Redox regulation of human sperm function: from the physiological control of sperm capacitation to the etiology of infertility and DNA damage in the germ line.

Defective sperm function is the largest single defined cause of human infertility and one of the major reasons we are witnessing an exponential increase in the uptake of assisted conception therapy in the developed world. A major characteristic of defective human spermatozoa is the presence of large amounts of DNA damage, which is, in turn, associated with reduced fertility, increased rates of miscarriage, and an enhanced risk of disease in the offspring. This DNA damage is largely oxidative and is closely associated with defects in spermiogenesis. To explain the origins of this DNA damage, we postulate that spermiogenesis is disrupted by oxidative stress, leading to the creation of defective gametes with poorly remodeled chromatin that are particularly susceptible to free radical attack.
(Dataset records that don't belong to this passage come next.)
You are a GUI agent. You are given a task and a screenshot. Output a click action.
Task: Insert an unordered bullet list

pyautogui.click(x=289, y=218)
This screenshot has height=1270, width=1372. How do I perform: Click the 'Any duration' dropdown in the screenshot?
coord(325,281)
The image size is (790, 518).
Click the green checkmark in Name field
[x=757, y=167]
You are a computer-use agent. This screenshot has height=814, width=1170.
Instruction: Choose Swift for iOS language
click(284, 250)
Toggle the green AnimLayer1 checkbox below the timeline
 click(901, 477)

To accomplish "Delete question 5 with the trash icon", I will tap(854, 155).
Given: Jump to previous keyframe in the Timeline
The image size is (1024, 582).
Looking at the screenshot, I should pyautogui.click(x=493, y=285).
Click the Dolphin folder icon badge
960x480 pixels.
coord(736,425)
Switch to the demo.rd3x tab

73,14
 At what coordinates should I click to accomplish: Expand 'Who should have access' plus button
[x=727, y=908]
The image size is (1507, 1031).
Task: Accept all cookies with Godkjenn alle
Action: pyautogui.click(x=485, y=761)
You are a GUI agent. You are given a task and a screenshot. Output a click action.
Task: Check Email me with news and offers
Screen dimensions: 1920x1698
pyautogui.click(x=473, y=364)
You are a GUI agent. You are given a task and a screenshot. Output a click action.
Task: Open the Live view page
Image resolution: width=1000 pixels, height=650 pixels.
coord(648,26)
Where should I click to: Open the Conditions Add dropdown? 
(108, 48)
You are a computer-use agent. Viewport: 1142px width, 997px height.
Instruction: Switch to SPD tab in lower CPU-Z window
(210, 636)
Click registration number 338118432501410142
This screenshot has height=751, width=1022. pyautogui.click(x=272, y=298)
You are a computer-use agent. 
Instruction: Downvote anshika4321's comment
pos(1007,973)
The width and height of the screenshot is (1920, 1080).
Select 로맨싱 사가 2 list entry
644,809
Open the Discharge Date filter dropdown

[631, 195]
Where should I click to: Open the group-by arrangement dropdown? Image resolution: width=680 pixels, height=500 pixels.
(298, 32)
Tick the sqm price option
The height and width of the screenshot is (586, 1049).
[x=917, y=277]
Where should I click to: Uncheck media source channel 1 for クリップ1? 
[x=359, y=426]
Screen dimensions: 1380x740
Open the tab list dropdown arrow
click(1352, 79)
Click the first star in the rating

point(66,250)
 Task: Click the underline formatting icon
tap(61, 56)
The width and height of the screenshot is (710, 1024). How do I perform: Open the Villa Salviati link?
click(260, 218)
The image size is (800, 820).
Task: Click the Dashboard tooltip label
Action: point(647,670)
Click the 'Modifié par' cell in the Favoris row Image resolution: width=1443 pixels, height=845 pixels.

To compound the problem, these defective cells have a tendency to undergo an unusual truncated form of apoptosis associated with high amounts of superoxide generation by the sperm mitochondria. This leads to significant oxidative DNA damage that eventually culminates in the DNA fragmentation we see in infertile patients. In light of the significance of oxidative stress in the etiology of defective sperm function, a variety of antioxidant therapies are now being assessed for their therapeutic potential.